Thanks for the repley! 
That's good to know.


----------



## Sneakerpimp (Nov 25, 2015)

outsider said:


> Fluval G3 seems overkill and flow might be too strong. Fluval 206 (45 g) should be enough since your tank is 33g.


I'm sure there is a way around it. This filter is worth it for me. One of the worst parts of aquarium/pond maitenance for me was cleaning the hob or canister filter. Maitenance on the g3 is much easier. Not to mention the better performance compared to traditional filters.I could split the return flow and face them to run the lenght of the tank if it is a problem for the smaller fish.


----------



## outsider (Jan 13, 2015)

Sneakerpimp said:


> I'm sure there is a way around it. This filter is worth it for me. One of the worst parts of aquarium/pond maitenance for me was cleaning the hob or canister filter. Maitenance on the g3 is much easier. Not to mention the better performance compared to traditional filters.I could split the return flow and face them to run the lenght of the tank if it is a problem for the smaller fish.
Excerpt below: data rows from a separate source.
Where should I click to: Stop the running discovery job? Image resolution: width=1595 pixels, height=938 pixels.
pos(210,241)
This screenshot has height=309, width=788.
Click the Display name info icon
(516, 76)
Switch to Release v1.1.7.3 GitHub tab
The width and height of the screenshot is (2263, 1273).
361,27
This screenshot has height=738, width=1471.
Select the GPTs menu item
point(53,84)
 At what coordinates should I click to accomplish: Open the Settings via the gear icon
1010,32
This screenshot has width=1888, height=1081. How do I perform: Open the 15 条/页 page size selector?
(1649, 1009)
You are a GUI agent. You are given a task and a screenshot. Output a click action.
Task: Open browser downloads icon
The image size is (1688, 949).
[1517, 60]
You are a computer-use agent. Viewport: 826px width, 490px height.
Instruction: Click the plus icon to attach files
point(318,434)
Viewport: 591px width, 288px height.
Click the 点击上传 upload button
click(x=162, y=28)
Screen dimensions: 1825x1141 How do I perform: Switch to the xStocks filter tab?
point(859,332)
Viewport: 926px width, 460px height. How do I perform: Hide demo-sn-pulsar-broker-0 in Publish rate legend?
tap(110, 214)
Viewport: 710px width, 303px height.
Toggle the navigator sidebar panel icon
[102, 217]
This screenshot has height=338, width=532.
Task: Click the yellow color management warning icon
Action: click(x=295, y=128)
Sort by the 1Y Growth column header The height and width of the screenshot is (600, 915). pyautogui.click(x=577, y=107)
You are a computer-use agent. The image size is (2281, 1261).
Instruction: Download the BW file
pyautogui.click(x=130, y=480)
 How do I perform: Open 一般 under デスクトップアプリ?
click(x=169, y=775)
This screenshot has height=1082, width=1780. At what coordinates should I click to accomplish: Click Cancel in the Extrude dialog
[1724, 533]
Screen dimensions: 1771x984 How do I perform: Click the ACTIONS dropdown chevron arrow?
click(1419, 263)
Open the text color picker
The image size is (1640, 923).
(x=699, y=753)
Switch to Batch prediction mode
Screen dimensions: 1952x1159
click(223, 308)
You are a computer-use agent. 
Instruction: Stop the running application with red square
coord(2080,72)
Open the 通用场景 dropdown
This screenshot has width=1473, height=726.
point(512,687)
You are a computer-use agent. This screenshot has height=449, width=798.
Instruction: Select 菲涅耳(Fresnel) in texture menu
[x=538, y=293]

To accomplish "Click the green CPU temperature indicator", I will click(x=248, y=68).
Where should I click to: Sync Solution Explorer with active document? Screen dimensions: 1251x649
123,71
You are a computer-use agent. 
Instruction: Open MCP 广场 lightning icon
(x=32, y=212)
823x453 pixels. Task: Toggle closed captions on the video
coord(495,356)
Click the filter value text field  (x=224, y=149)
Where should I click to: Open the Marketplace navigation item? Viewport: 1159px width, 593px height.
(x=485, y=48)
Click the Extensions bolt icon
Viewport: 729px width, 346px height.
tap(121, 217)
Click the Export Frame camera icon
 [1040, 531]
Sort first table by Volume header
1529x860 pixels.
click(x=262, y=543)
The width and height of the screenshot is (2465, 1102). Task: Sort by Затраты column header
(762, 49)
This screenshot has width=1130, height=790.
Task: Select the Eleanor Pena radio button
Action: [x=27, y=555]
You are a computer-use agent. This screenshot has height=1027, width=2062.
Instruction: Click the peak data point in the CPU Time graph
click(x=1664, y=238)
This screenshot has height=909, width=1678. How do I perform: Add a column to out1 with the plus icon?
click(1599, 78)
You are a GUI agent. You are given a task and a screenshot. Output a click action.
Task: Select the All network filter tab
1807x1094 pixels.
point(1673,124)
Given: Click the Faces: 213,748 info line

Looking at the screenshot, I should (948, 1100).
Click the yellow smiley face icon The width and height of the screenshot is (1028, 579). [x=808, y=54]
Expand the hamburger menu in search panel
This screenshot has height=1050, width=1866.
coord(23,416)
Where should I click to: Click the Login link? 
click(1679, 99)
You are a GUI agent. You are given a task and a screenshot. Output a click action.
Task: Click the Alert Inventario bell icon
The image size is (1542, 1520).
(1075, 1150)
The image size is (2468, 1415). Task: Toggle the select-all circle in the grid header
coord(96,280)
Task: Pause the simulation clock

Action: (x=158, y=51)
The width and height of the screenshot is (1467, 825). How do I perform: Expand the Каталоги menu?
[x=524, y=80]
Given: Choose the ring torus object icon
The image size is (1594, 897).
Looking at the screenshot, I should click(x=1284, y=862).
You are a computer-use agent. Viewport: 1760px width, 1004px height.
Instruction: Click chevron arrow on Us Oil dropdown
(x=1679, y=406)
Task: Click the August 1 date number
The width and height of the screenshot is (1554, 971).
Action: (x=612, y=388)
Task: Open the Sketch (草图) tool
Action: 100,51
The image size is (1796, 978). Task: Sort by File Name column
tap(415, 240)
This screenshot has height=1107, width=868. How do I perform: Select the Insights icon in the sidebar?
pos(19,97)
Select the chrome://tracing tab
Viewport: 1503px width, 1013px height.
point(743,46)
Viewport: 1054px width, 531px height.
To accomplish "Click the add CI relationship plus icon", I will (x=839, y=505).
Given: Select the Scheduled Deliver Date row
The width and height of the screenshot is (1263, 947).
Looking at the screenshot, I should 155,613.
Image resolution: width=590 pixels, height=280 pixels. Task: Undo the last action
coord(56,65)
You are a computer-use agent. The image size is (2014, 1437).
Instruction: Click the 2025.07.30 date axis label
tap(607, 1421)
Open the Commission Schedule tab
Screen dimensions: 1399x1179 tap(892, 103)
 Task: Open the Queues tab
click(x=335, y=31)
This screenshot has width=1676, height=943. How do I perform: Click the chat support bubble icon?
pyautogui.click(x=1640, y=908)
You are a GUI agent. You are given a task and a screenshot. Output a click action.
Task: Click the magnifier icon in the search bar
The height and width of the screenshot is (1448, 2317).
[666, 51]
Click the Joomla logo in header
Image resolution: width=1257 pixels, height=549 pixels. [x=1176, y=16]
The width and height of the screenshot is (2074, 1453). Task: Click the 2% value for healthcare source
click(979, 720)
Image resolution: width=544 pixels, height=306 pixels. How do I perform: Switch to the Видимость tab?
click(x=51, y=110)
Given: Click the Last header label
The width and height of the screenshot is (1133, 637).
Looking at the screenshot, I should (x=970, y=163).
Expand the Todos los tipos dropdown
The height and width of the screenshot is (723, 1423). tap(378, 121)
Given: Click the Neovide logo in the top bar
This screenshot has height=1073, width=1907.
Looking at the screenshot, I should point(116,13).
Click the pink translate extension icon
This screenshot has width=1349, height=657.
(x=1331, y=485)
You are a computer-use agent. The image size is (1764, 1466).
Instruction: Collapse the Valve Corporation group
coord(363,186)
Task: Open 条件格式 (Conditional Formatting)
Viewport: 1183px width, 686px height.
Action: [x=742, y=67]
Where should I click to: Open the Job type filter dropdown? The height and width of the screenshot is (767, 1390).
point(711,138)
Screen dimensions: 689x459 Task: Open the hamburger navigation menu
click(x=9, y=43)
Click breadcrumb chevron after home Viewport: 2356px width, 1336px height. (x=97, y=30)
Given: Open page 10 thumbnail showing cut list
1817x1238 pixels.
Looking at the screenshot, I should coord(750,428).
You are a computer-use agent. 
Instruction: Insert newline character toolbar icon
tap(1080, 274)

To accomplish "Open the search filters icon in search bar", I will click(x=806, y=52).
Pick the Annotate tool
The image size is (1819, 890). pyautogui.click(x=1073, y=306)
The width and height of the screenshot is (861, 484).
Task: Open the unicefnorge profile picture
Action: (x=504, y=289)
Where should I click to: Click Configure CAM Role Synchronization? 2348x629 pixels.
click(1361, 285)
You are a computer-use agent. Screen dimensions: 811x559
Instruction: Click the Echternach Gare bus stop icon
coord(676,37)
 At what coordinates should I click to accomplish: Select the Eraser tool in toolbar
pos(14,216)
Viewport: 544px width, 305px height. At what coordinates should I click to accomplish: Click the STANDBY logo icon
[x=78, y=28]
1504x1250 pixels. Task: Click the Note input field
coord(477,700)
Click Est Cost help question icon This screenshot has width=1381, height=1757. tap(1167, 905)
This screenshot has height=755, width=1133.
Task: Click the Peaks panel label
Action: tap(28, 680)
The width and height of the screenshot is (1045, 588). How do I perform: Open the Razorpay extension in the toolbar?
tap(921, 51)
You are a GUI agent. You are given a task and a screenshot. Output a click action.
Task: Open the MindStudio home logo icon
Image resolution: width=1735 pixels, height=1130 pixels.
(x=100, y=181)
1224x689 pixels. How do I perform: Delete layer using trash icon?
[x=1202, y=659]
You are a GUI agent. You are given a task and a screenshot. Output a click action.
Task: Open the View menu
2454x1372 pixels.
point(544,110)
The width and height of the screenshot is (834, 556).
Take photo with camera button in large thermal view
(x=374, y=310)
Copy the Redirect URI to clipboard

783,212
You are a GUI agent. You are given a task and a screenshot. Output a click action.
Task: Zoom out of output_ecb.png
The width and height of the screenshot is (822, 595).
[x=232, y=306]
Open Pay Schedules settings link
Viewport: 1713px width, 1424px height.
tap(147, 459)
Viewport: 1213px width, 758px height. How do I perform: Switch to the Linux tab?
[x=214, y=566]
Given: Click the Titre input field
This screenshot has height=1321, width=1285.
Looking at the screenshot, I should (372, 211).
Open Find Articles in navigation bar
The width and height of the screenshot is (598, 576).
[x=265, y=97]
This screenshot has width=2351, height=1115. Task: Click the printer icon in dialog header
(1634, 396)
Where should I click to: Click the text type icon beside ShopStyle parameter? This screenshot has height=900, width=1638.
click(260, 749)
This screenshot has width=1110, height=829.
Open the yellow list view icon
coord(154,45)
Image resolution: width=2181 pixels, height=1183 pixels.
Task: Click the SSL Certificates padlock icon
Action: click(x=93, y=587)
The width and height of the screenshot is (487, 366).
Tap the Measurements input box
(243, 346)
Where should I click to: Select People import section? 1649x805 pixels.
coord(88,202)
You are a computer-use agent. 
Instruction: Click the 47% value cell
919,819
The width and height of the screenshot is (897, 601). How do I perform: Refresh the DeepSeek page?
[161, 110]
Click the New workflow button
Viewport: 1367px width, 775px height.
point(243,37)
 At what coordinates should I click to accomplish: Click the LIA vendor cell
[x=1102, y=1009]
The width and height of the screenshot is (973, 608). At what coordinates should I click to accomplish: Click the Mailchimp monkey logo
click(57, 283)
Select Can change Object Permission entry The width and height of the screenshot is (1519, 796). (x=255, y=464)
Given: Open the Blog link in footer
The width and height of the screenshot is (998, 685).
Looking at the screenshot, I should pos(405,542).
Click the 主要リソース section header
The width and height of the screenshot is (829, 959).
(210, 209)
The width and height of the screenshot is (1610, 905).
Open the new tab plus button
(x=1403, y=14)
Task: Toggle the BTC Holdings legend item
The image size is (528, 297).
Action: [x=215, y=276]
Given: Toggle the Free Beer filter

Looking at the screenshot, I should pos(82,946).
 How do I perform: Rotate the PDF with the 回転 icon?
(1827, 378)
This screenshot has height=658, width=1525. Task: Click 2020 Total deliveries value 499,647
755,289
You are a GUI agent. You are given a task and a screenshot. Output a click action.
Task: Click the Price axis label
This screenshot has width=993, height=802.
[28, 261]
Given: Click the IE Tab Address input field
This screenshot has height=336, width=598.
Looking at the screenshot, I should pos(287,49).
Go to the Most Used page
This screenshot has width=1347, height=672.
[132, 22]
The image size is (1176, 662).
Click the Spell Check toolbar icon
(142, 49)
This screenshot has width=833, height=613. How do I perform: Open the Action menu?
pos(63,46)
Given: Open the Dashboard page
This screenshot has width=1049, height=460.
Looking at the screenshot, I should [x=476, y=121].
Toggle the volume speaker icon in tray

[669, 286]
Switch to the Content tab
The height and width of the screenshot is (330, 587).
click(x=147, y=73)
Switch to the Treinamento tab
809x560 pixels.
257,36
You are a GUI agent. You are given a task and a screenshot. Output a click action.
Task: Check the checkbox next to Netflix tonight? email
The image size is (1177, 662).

The thing is you don't need to clean the filter unless it is getting clogged. (Rise off big debris on the form with tank water when you do water change.) I know on the filter user manual it will suggest you to replace media once a month or so, but that is how they make money and you lose all the good bacteria that you establish on the filter media.


----------



## Sneakerpimp (Nov 25, 2015)

Updated equipment list:


----------



## Sneakerpimp (Nov 25, 2015)

Also wanted to put it out there that I'm thinking seachem florite black sand for substrate. Three inches deep so I have enough to do some slopping to give a sense of depth.


----------